__Text provided__
######

0.2 Force, momentum and impulse  (Page 18/35)

Forces in equilibrium

At the beginning of this chapter it was mentioned that resultant forces cause objects to accelerate in a straight line. If an object is stationary or moving at constant velocity then either,

• no forces are acting on the object, or
• the forces acting on that object are exactly balanced.

In other words, for stationary objects or objects moving with constant velocity, the resultant force acting on the object is zero. Additionally, if there is a perpendicular moment of force, then the object will rotate. You will learn more about moments of force later in this chapter.

Therefore, in order for an object not to move or to be in equilibrium , the sum of the forces (resultant force) must be zero and the sum of the moments of force must be zero.

Equilibrium

An object in equilibrium has both the sum of the forces acting on it and the sum of the moments of the forces equal to zero.

If a resultant force acts on an object then that object can be brought into equilibrium by applying an additional force that exactly balances this resultant. Such a force is called the equilibrant and is equal in magnitude but opposite in direction to the original resultant force acting on the object.

Equilibrant

The equilibrant of any number of forces is the single force required to produce equilibrium, and is equal in magnitude but opposite in direction to the resultant force.

In the figure the resultant of $F_1$ and $F_2$ is shown. The equilibrant of $F_1$ and $F_2$ is then the vector opposite in direction to this resultant with the same magnitude (i.e. $F_3$ ).

• $F_1$ , $F_2$ and $F_3$ are in equilibrium
• $F_3$ is the equilibrant of $F_1$ and $F_2$
• $F_1$ and $F_2$ are kept in equilibrium by $F_3$

As an example of an object in equilibrium, consider an object held stationary by two ropes in the arrangement below:

Let us draw a free body diagram for the object. In the free body diagram the object is drawn as a dot and all forces acting on the object are drawn in the correct directions starting from that dot. In this case, three forces are acting on the object.

######

__Extracted records__

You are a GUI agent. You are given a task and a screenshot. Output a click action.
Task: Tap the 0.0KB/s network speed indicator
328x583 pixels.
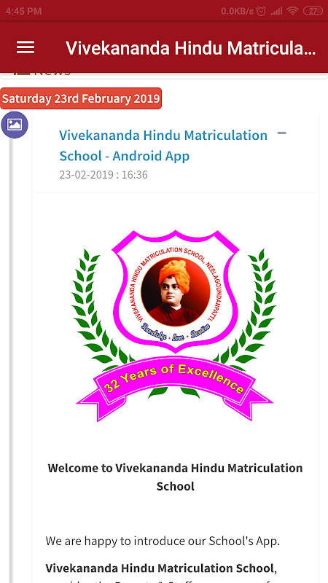coord(238,11)
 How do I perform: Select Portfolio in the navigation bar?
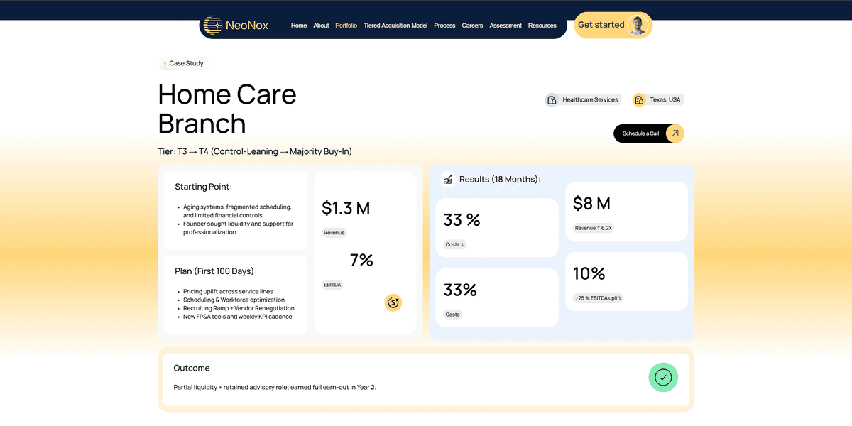346,26
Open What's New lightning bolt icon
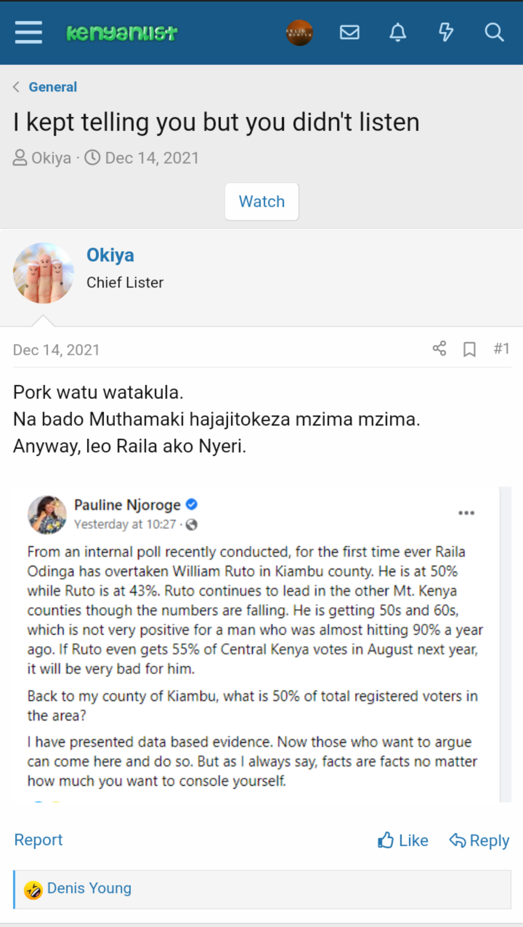This screenshot has height=927, width=523. (446, 33)
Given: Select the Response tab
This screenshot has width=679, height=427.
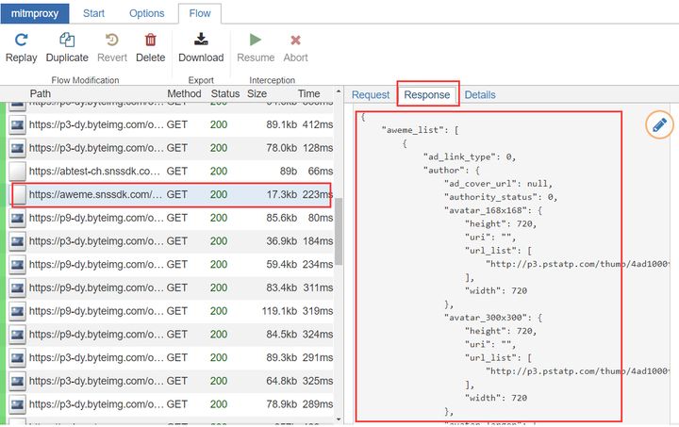Looking at the screenshot, I should point(427,95).
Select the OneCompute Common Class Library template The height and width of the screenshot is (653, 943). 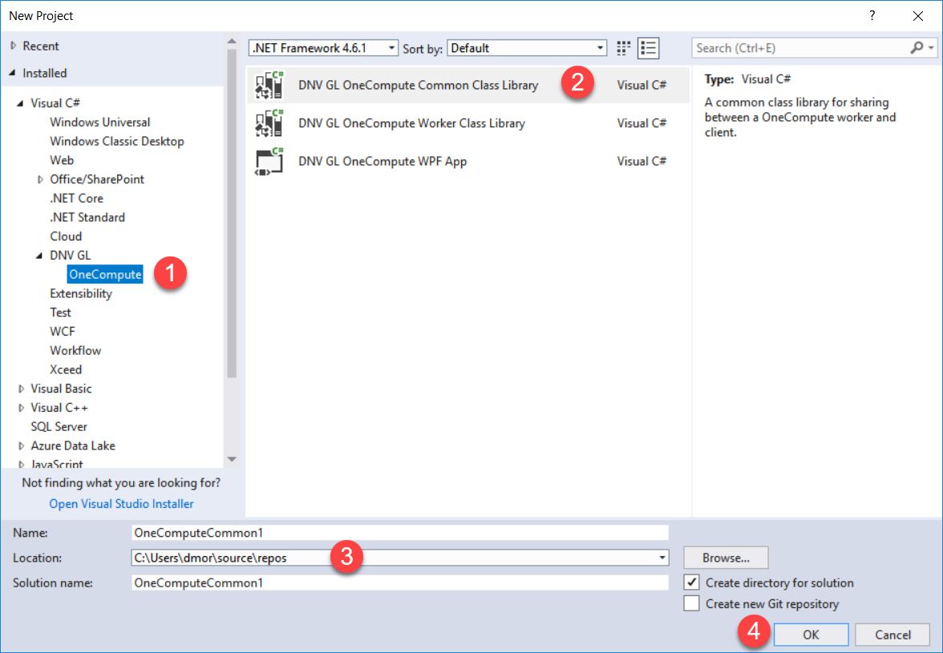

######

__To be done__
**A.** According to the text on forces in equilibrium, what is the single force that brings a set of forces into equilibrium called?
**B.** Please carry the text on forces in equilibrium further, starting after its final sentence.
The listing is separate material from the text on forces in equilibrium.

__Responses per task__
**A.** The equilibrant.

**B.**
Each rope exerts a force on the object in the direction of the rope away from the object. These tension forces are represented by $T_1$ and $T_2$ . Since the object has mass, it is attracted towards the centre of the Earth. This weight is represented in the force diagram as $F_g$ .

Since the object is stationary, the resultant force acting on the object is zero. In other words the three force vectors drawn tail-to-head form a closed triangle:

A car engine of weight 2000 N is lifted by means of a chain and pulley system. The engine is initially suspended by the chain, hanging stationary. Then, the engine is pulled sideways by a mechanic, using a rope. The engine is held in such a position that the chain makes an angle of ${30}^{\circ }$ with the vertical. In the questions that follow, the masses of the chain and the rope can be ignored.

1. Draw a free body representing the forces acting on the engine in the initial situation.
2. Determine the tension in the chain initially.
3. Draw a free body diagram representing the forces acting on the engine in the final situation.
4. Determine the magnitude of the applied force and the tension in the chain in the final situations.

1. Initial free body diagram for the engine

   There are only two forces acting on the engine initially: the tension in the chain, $T_{chain}$ and the weight of the engine, $F_g$ .

   

2. Determine the tension in the chain

   The engine is initially stationary, which means that the resultant force on the engine is zero. There are also no moments of force. Thus the tension in the chain exactly balances the weight of the engine. The tension in the chain is:

   $$\begin{array}{ccc}\hfill T_{chain}& =& F_g\hfill \\ & =& 2000\mathrm{N}\hfill \end{array}$$
3. Final free body diagram for the engine

   There are three forces acting on the engine finally: The tension in the chain, the applied force and the weight of the engine.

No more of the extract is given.